La Siria oggi è uno dei posti più pericolosi al mondo per essere un bambino
“La Siria oggi è uno dei posti più pericolosi al mondo per essere un bambino. Un’intera generazione sta lottando per sopravvivere. Quasi il 90% delle persone in Siria vive in povertà. Più di 6,5 milioni di bambini hanno bisogno di assistenza urgente – il maggior numero di bambini siriani in difficoltà dall’inizio del conflitto”.
A porre l’accento sulla drammatica situazione siriana, è stata in queste ore la Direttrice Generale dell’UNICEF, Catherine Russell, alla VI Conferenza di Bruxelles: “Sostenere il futuro della Siria e della regione”.

“Undici anni di conflitto e sanzioni hanno avuto un impatto devastante sull’economia della Siria, riportando lo sviluppo indietro di 25 anni – ha aggiunto Russell -. La maggior parte dei sistemi e dei servizi di base da cui dipendono i bambini – salute, nutrizione, acqua e servizi igienici, istruzione e protezione sociale – sono stati ridotti all’osso.

Le famiglie stanno lottando per mettere il cibo in tavola.
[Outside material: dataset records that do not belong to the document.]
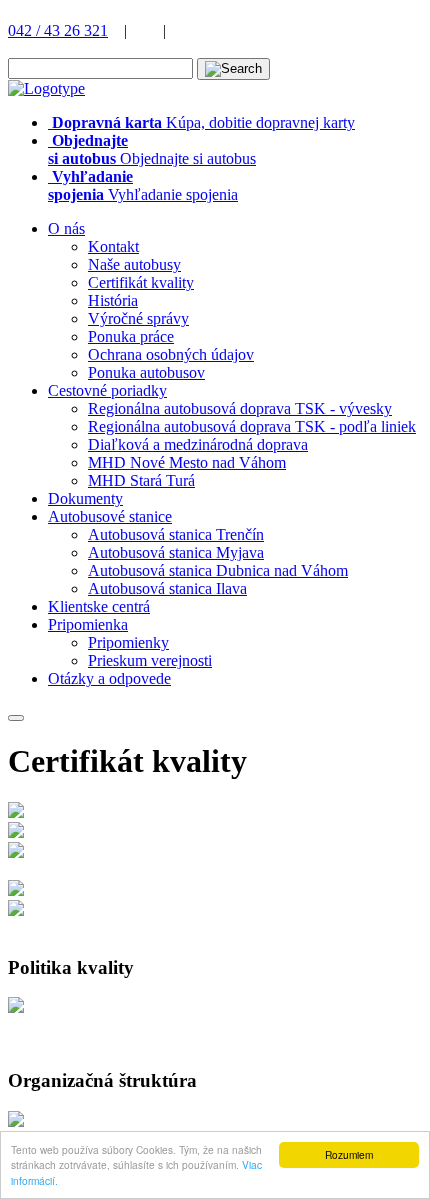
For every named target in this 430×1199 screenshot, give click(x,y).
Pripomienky (128, 642)
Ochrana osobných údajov (171, 354)
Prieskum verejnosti (150, 660)
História (113, 300)
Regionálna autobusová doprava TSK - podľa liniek (252, 426)
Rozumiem (349, 1154)
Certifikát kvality (141, 282)
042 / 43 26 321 (58, 30)
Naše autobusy (134, 264)
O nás (66, 228)
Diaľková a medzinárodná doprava (198, 444)
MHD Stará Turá (141, 480)
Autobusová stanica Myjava (176, 552)
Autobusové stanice (110, 516)
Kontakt (113, 246)
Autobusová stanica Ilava (167, 588)
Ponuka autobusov (146, 372)
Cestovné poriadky (107, 390)
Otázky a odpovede (109, 678)
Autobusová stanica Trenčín (176, 534)
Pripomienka (88, 624)
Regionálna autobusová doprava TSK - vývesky (240, 408)
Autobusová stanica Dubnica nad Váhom (218, 570)
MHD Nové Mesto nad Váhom (187, 462)
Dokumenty (85, 498)
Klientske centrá (99, 606)
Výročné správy (138, 318)
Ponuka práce (131, 336)
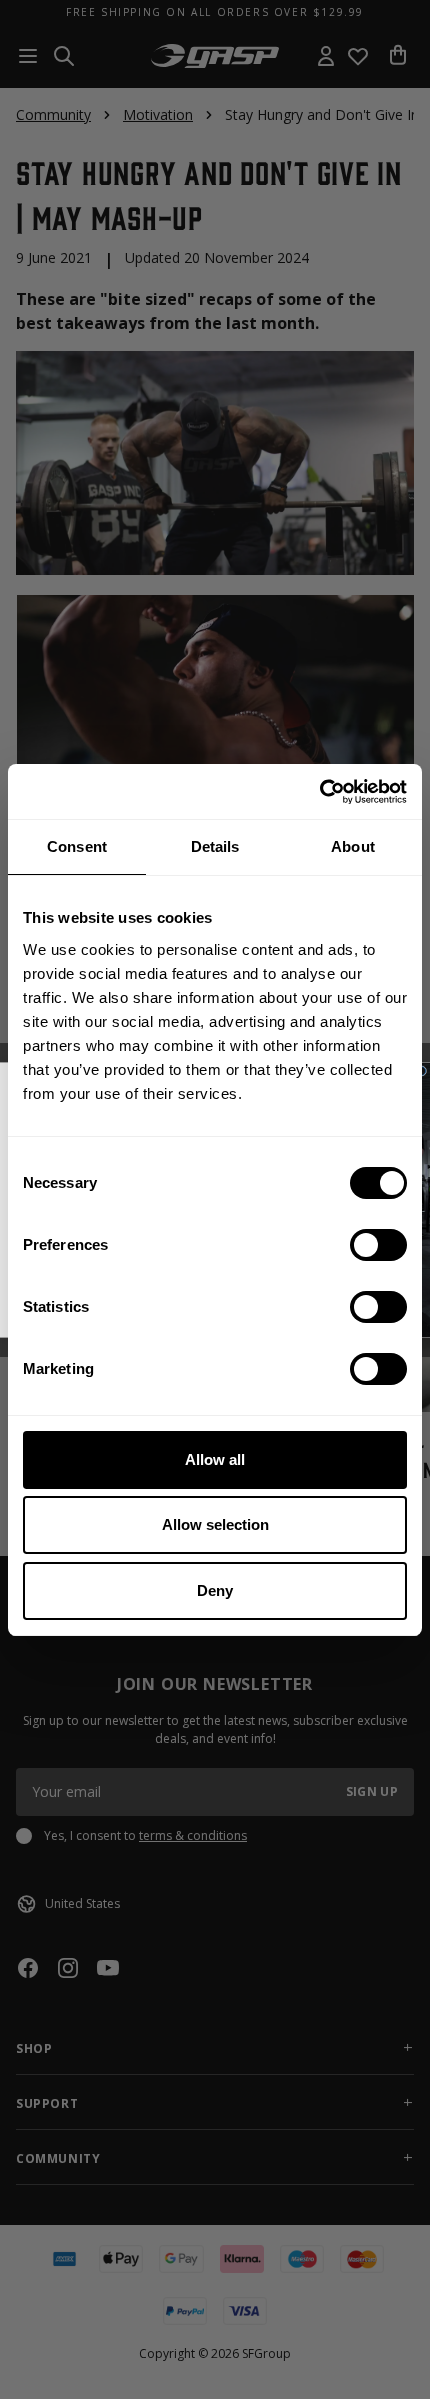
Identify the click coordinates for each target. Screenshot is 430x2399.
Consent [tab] (77, 846)
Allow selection (215, 1524)
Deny (215, 1590)
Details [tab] (215, 846)
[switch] (378, 1245)
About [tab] (353, 846)
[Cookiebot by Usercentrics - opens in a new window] (319, 792)
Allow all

Tra febbraio e marzo (quest’anno), il prezzo del paniere alimentare standard è aumentato di quasi il 24%. Quasi un terzo di tutti i bambini soffre di malnutrizione cronica. E l’impatto della guerra in Ucraina sui prezzi del cibo sta rendendo una brutta situazione ancora peggiore”.

“Questi sono tempi pericolosi, persino mortali, per essere un bambino in Siria – ha evidenziato ancora la Direttrice dell’UNICEF -. Gli attacchi alle infrastrutture civili sono diventati comuni. Più di 600 strutture mediche, tra cui ospedali materni e infantili, sono state attaccate. Dall’inizio della guerra, abbiamo potuto verificare che quasi 13.000 bambini sono stati uccisi o feriti – ma sappiamo che la cifra è molto più alta. La guerra non ha segnato solo fisicamente i bambini della Siria. L’anno scorso, un terzo di tutti i bambini in Siria ha mostrato segni di stress psicologico – ferite invisibili che possono durare tutta la vita. Anche i bambini che sono fuggiti dalla guerra in Siria hanno subito un trauma. Circa 2,8 milioni di bambini (siriani) vivono ora in Giordania, Libano, Iraq, Egitto e Turchia. Le vite di questi bambini sono piene di perdite, rischi e incertezze. Come ha detto una bambina di 11 anni a un operatore UNICEF, “Non so cosa significhi la parola casa”.

“Undici anni di guerra, disordini e sfollamenti hanno anche minacciato l’istruzione di un’intera generazione. Più di 3 milioni di bambini siriani non vanno ancora a scuola. Ma contro ogni previsione, circa 4,5 milioni di bambini siriani hanno accesso a opportunità di apprendimento. Questo grazie ai generosi finanziamenti dei donatori attraverso iniziative come (The) No Lost Generation, co-guidata dall’UNICEF. Ma non potrebbe accadere senza i continui sforzi delle comunità locali, degli insegnanti, della società civile e delle organizzazioni internazionali – ha aggiunto ancora -. Sappiamo che altre crisi che colpiscono i bambini stanno dominando i titoli dei giornali. Ma il mondo non deve dimenticare i bambini della Siria. Le loro vite sono altrettanto preziose e il loro futuro è altrettanto importante”.

“Prima di tutto – ha infine concluso la direttrice generale dell’Agenzia Onu per l’infanzia -, hanno bisogno della fine di questa lunga e infruttuosa guerra. Non ci può essere una soluzione militare a questa crisi. Solo la pace può evitare che i bambini della Siria diventino davvero una generazione perduta. Chiediamo anche la fine immediata di tutte le gravi violazioni contro i bambini in Siria, compresi l’uccisione e il ferimento dei bambini. Fino a quando non sarà raggiunta una soluzione sostenibile, l’UNICEF e i nostri partner continueranno a fare tutto il possibile per raggiungere ogni bambino, ovunque si trovi”.